My husband loves animals also. Can't say that he's quite as "nuts" about them as me, but he's a great "dad". He grumbles about 4 kitties in the house, but guess who messes with them the most??? And guess who brought two of them home - both strays and he couldn't walk away from them. It's a good thing he has some common sense when it comes to how many we can handle, or I don't think I could stop at the six we have!


----------



## Shandril2 (Nov 26, 2003)

DF loves dogs. We'll probably always have one. He never really knew much about the correct care, but he's always had bonds with them & had GSD's ... so we've learned together thanks to this site.


----------



## Jayda'sMyBaby (Sep 12, 2007)

my fiance loves our dogs but considers Jayda to be a pain in the butt, hes always complaining but i always catch him cuddling with both dogs on the bed or couch and talking baby talk to them sometimes its pretty cute.


----------



## Superpup (Jun 7, 2007)

My Dh loves cody, no question about that. If he was single though, he would have no animals. He LOVES the cats, he was the one who wanted the cats, he is more of a cat person, because they don't need as much care as dogs do. He does not like to walk Cody, if he has to, he will, but oftentimes he would rather just play than go for a walk. he wont take him to the vet, or clip his nails or brush him. Not once has he cleaned up the yard after him.. but he does play with him and cuddle and give kisses..

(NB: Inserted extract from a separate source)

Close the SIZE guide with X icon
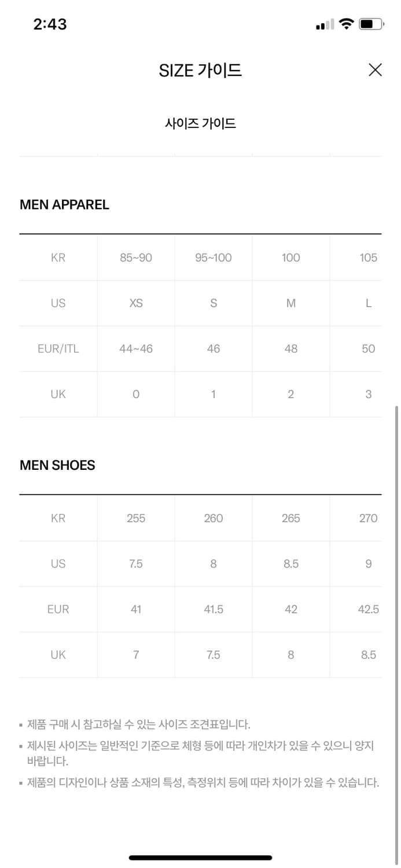The width and height of the screenshot is (401, 868). [x=375, y=70]
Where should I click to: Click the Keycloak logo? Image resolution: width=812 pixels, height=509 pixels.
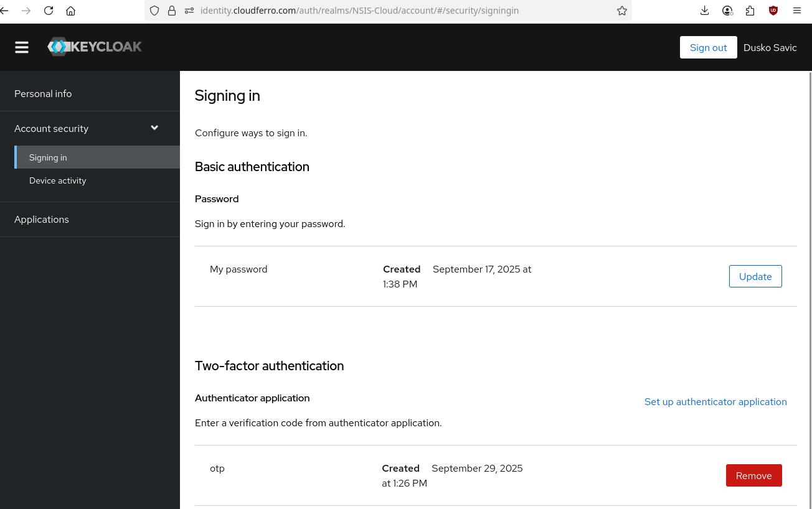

I think he is doing fine with all the animals we have ...


----------



## k9ma (Nov 15, 2002)

You guys are all so lucky! Where did you meet these fab men?

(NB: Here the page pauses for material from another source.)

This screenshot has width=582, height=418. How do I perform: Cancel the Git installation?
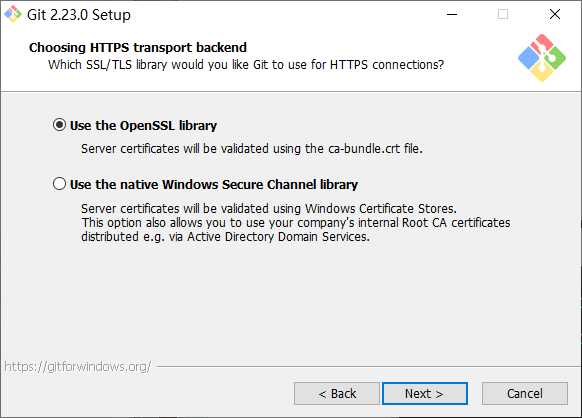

All of my ex's were dog lovers, but the current b/f ambushed me. It was a friendship that suddenly developed into a relationship.

I know it's wrong, but when I first meet a non-dog lover I peg them as cold or off in some way. They really need to work to change my mind.


----------



## SuzyE (Apr 22, 2005)

My ex adored the animals, that is one thing i dug about him. I wouldn't even consider dating anyone who wasn't crazy about dogs & cats considering I have 6.


----------



## Guest (Sep 27, 2007)

My DW is a lifelong dog lover. When I met her she had a very old Great Pyrenees. I had an Old GSD then, Odin's Uncle Willie. Among the first things we went through together before we were anything much more than friends was the passing of our dogs. The emotional impact we both felt and saw in each other served to bond us closer and in short order we became a couple. Later she got a GSD/Beagle cross and a Labrador/Basset Hound cross at the pound. Wyatt was killed by a malicious truck driver (he swerved to hit him) but she still has Billie, the GSD/Beagle.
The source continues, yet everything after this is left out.